• **WHAT THIS TASK INVOLVES**
Return exactly those lines of the material that fall between the line with "Click the Clear storage trash icon" and the final line, both included.

>>>

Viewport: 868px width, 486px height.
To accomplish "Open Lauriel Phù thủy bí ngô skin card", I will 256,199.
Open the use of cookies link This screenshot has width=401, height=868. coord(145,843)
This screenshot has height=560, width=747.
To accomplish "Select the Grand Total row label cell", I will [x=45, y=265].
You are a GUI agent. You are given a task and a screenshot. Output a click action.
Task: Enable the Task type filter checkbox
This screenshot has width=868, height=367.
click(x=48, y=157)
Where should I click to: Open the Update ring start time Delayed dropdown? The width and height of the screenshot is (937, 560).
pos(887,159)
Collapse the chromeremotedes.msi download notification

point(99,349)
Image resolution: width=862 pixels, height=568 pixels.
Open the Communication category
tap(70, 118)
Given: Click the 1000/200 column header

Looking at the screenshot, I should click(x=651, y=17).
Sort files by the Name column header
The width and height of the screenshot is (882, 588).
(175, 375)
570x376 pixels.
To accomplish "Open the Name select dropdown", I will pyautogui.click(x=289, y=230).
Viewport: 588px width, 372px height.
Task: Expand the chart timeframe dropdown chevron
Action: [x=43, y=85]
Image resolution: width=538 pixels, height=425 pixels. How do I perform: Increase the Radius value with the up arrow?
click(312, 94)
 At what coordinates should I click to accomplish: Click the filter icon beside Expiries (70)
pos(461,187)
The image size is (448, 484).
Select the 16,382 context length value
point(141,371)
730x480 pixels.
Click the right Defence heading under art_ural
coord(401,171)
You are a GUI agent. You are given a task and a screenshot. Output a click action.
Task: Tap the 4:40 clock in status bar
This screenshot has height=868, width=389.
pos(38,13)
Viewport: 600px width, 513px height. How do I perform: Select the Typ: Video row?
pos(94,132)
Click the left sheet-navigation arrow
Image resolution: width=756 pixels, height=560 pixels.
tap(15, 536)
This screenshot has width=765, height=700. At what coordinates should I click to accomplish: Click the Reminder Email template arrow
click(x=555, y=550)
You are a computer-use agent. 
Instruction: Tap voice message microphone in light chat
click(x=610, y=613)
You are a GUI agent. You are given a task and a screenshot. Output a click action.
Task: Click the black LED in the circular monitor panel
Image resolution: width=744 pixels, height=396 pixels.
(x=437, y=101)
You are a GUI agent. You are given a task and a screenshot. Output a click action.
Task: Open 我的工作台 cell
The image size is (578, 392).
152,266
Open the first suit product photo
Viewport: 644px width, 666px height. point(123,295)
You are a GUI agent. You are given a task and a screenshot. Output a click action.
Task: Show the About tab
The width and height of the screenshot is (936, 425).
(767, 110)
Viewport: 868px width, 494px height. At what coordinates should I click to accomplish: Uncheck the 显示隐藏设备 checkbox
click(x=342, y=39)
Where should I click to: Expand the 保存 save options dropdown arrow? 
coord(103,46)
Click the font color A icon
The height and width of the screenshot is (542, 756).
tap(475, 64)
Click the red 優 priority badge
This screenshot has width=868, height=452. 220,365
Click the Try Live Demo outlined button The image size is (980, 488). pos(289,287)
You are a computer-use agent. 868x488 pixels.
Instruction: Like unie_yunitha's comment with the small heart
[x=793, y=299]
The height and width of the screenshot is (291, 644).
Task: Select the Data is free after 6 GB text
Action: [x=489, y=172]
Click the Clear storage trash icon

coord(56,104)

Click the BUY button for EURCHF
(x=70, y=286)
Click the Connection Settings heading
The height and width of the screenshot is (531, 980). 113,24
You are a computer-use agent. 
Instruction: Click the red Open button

<<<

• **WORKED SOLUTION**
Click the Clear storage trash icon

coord(56,104)

Click the BUY button for EURCHF
(x=70, y=286)
Click the Connection Settings heading
The height and width of the screenshot is (531, 980). 113,24
You are a computer-use agent. 
Instruction: Click the red Open button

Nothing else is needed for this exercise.